Posted to taglibs-dev@jakarta.apache.org by "Meltsner, Kenneth" <Ke...@ca.com> on 2001/07/20 02:53:58 UTC
possible fix for Scrape: doesn't respect http.proxy settings, red
irects, etc.
Rich suggested I send this to taglibs-dev -- it's a fix (I think) for problems with proxy use and following redirects with the scrape taglib. This is my first suggestion to an open source project; be kind.
Ken
--
It seemed easier to modify your code slightly to cast (perhaps a bad idea) the result of URL.openConnection instead of subclassing java.net.HttpURLConnection. Here's the bit I changed (marked with a KJM]:
(from jakarta-taglibs\scrape\src\org\apache\taglibs\scrape; you would also remove HttpConnection.java from that directory]
[...]
/**
* Create an http request for the specified URL, check to see if time has
* elapsed, if so get page, check last modified header of page, and if
* necessary make the request
*
*/
class Page extends Thread {
private java.net.HttpURLConnection connection; // object to create an http request
private long lastmodified; // time the page was last modified
private long expires; // http header = time the page expires
private URL url; // url from the page to be scraped
private PageData pagedata; // pagedata object that holds data on this url
// char array to hold the source page from the http request
private char source[];
// max size of the buffer that the http request is read into
private final long MAX_BUFFER_SIZE = 50000;
// pagecontext that the servlet resides in, used for logging to the server
private PageContext pageContext;
Page(URL url, PageData page, PageContext pc) {
this.url = url;
pagedata = page;
pageContext = pc;
}
public void run() {
long current = new Date().getTime(); // get current time
// make http connection to url
try
{
// create new HttpUrlConnection --KJM
connection = (java.net.HttpURLConnection) url.openConnection();
connection.setRequestMethod("HEAD");
connection.connect();
// set current time to time of last scrape
pagedata.setLastScrape(current);
// check response status code a code of 200 is a successful
// connection
if (connection.getResponseCode() >= 300) {
pageContext.getServletContext().
log("Error Occured: " + connection.getResponseMessage());
} else {
// get expires header
if ((expires =(long)connection.getExpiration()) == 0)

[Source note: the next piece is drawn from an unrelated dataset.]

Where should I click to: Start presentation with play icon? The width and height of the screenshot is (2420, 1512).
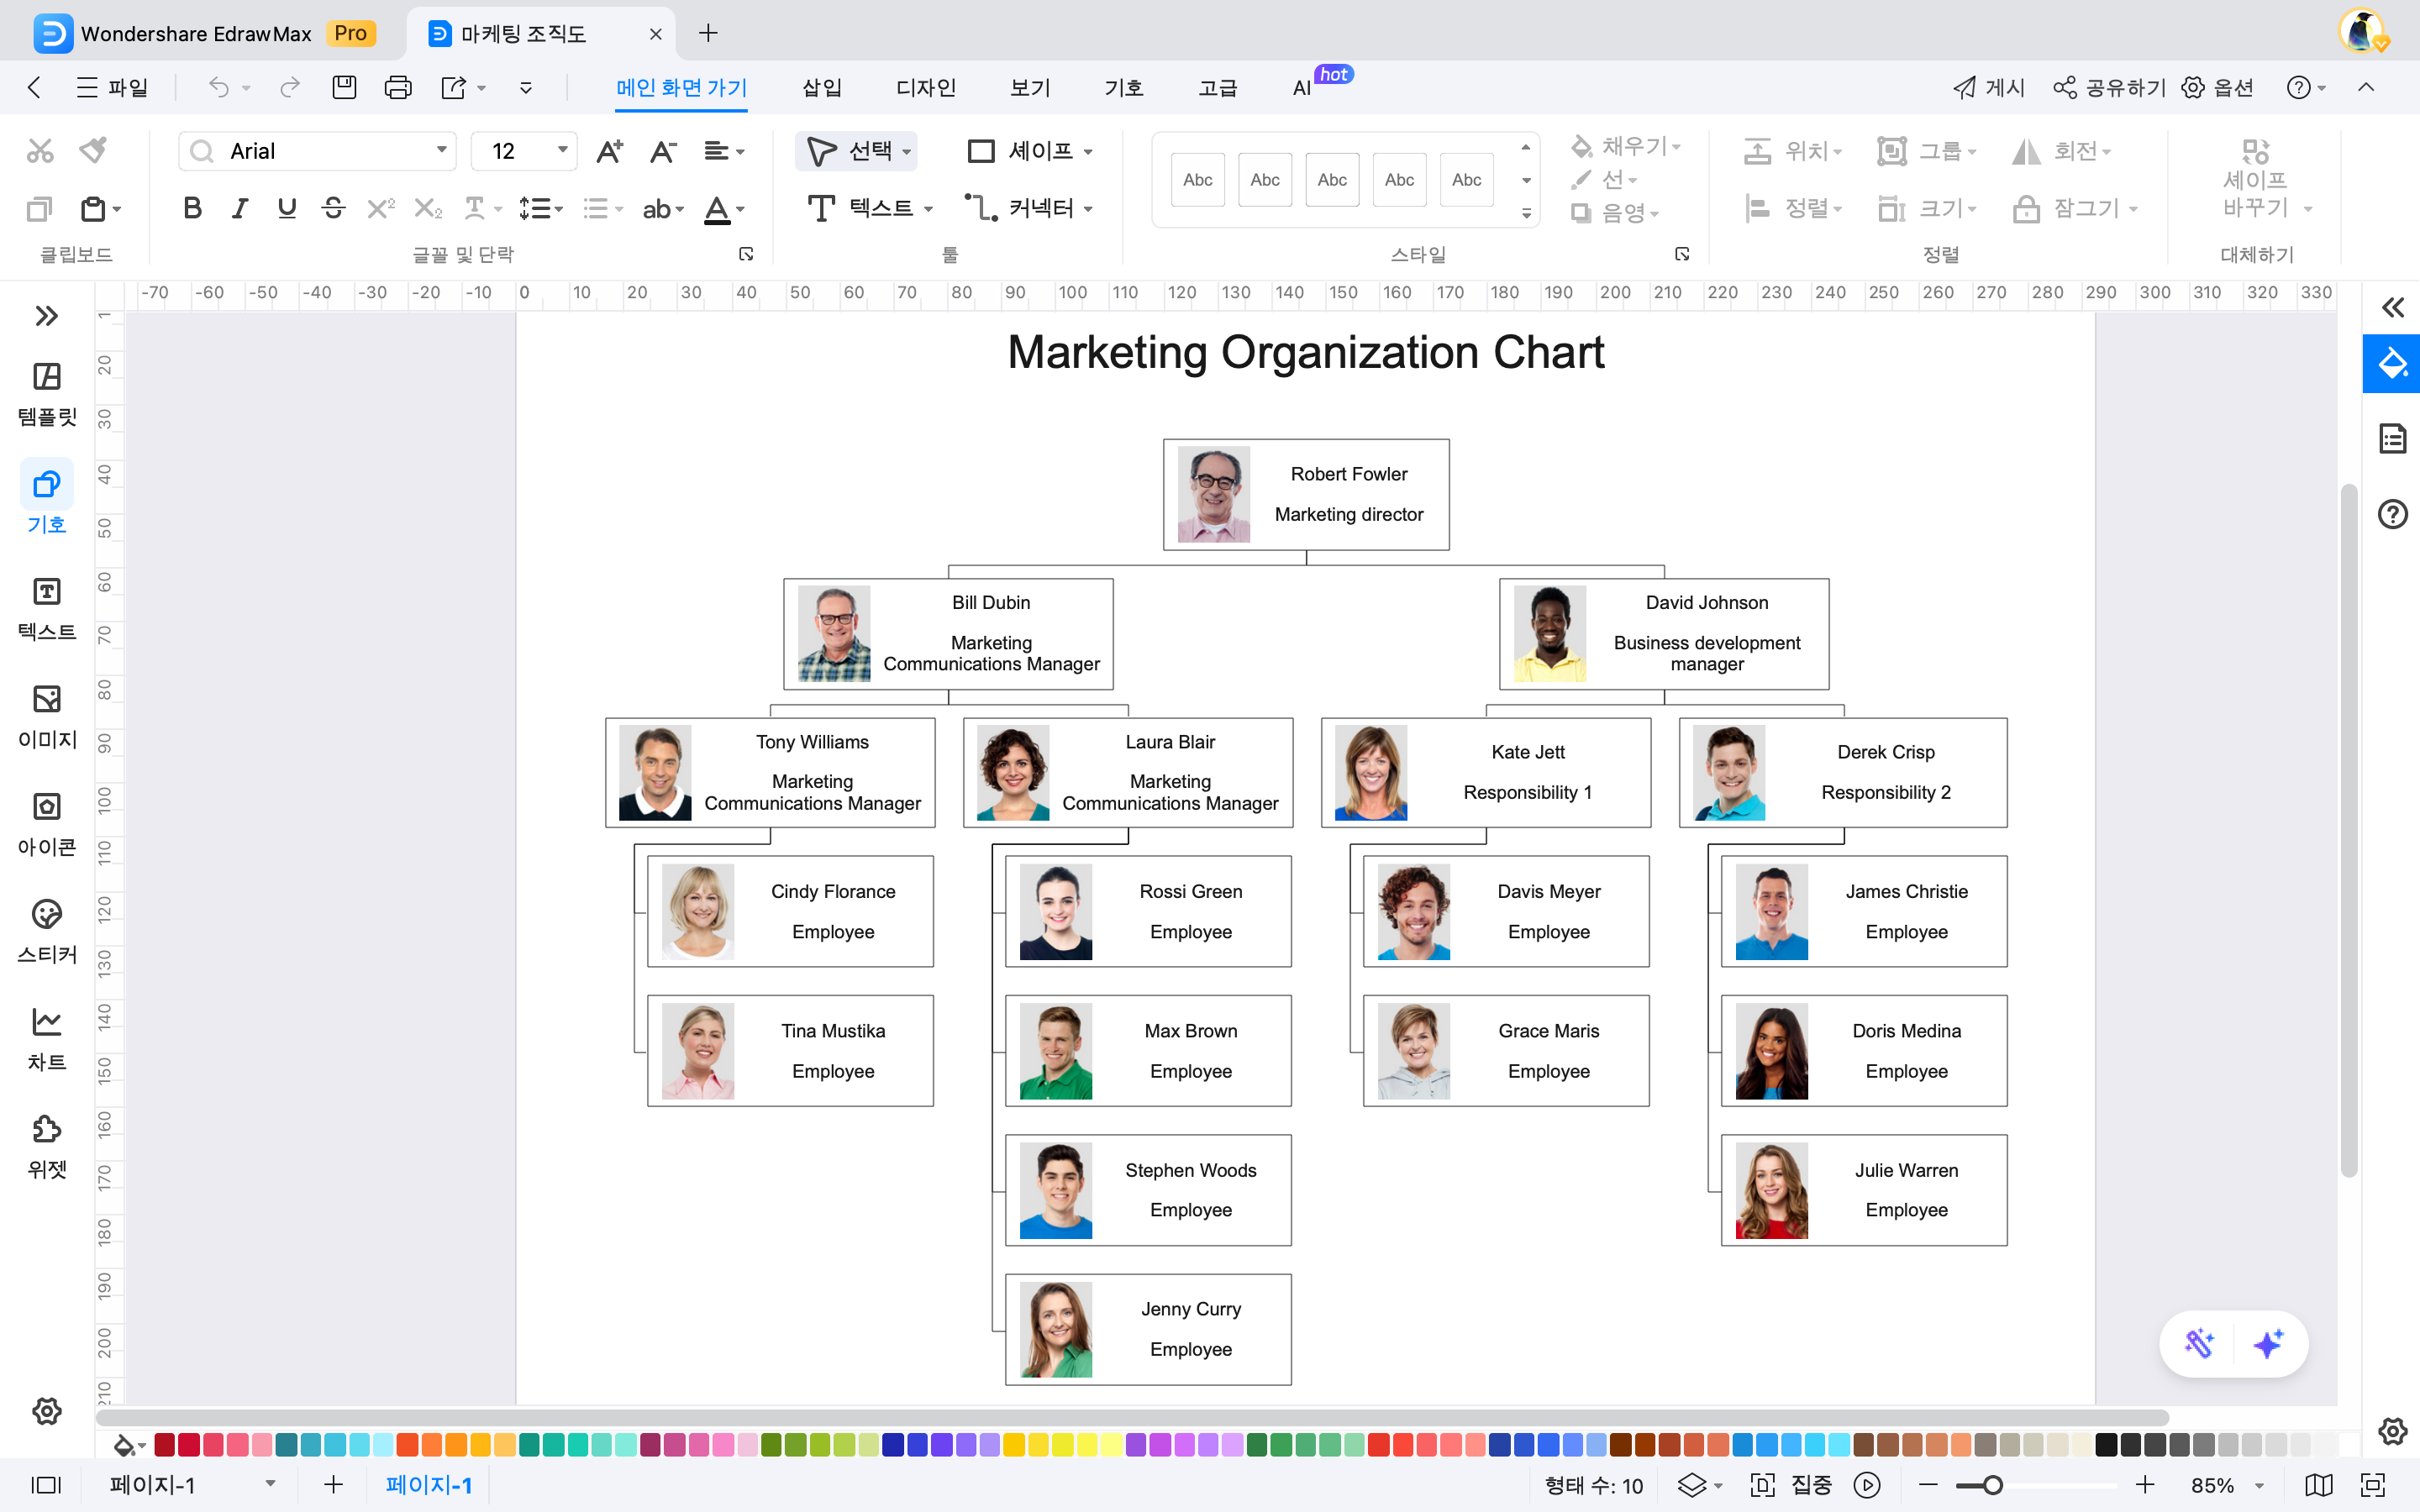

// do this if header does not exist
expires = current - 1;
// check for a new scrape for this page or that the Expires
// time for the page has passed
if((current > expires) || pagedata.getnewFlag() ||
pagedata.getChangeFlag()) {
// get lastmodified header
// getLastModified returns 0 if header does not exist
if ((lastmodified = (long)connection.getLastModified()) == 0)
// do this if header does not exist
lastmodified = pagedata.getLastScrape() - 1;
// disconnect so that the connection object can be reset to
// use GET instead of HEAD
connection.disconnect();
// check for a new scrape for this page or that Last-
// Modified time for the page has passed
if ((pagedata.getLastScrape() < lastmodified) ||
pagedata.getnewFlag() || pagedata.getChangeFlag()) {
// set the request method to get
connection.setRequestMethod("GET");
// make the connection
connection.connect();
// check responce code from connection
if (connection.getResponseCode() >= 300) {
pageContext.getServletContext().
log("Error Occured: " +
connection.getResponseMessage());
// the connection did not occur return cached data
return;
}
// read http request into buffer return value is false
// if an error occured
if (streamtochararray(connection.getInputStream())) {
// perform the scrapes on this page
scrape();
}
}
}
}
}
catch (IOException ee) {
pageContext.getServletContext().
log(ee.toString());
}
}
-----Original Message-----
From: Rich Catlett [mailto:rich@more.net]
Sent: Monday, July 16, 2001 11:34 AM
To: taglibs-user@jakarta.apache.org
Subject: [Fwd: Scrape: doesn't respect http.proxy settings, redirects,
etc;] (fwd)
It does use the java.net.HttpUrlConnection, that is the super class. The
Conncet and disconnect are abstract classes that have to be written. As
far as redirects go there is a setFollowRedirects method that I didn't
bother with since automatically following redirects is supposed to be the
default behavior. As far as using a proxy, there is another abstract
method usingProxy that I believe would have to be flushed out. Currently
it simply returns false. I imagine that to use a proxy, an attribute
would have to be added to the page tag to determine if a proxy is to be
used and then the usingProxy method called. I am not very strong in this
area and I would have no place to test it currently, so if maybe you would
like to flush out the usingProxy method and submit the fix to the
taglibs-dev list I would be happy to add the change to cvs.
---------------------------------------------------------------------
Rich Catlett rich@more.net | Confuscious say "Man who stand |
Programmer | on toilet, high on pot!" |
| |
---------------------------------------------------------------------
-------- Original Message --------
Subject: Scrape: doesn't respect http.proxy settings, redirects, etc;
Date: Thu, 12 Jul 2001 12:07:33 -0400
From: "Meltsner, Kenneth" <Ke...@ca.com>
Reply-To: taglibs-user@jakarta.apache.org
To: taglibs-user@jakarta.apache.org
I figured this one out: Scrape doesn't follow redirects, use system proxy settings, etc.
because it has its own implementation of HTTPURLConnection. Was there a reason not to use
the standard object from java.net? If not, it'd be relatively simple to fix...
Ken
Ken Meltsner
Computer Associates
Senior Architect, Portal TAG Team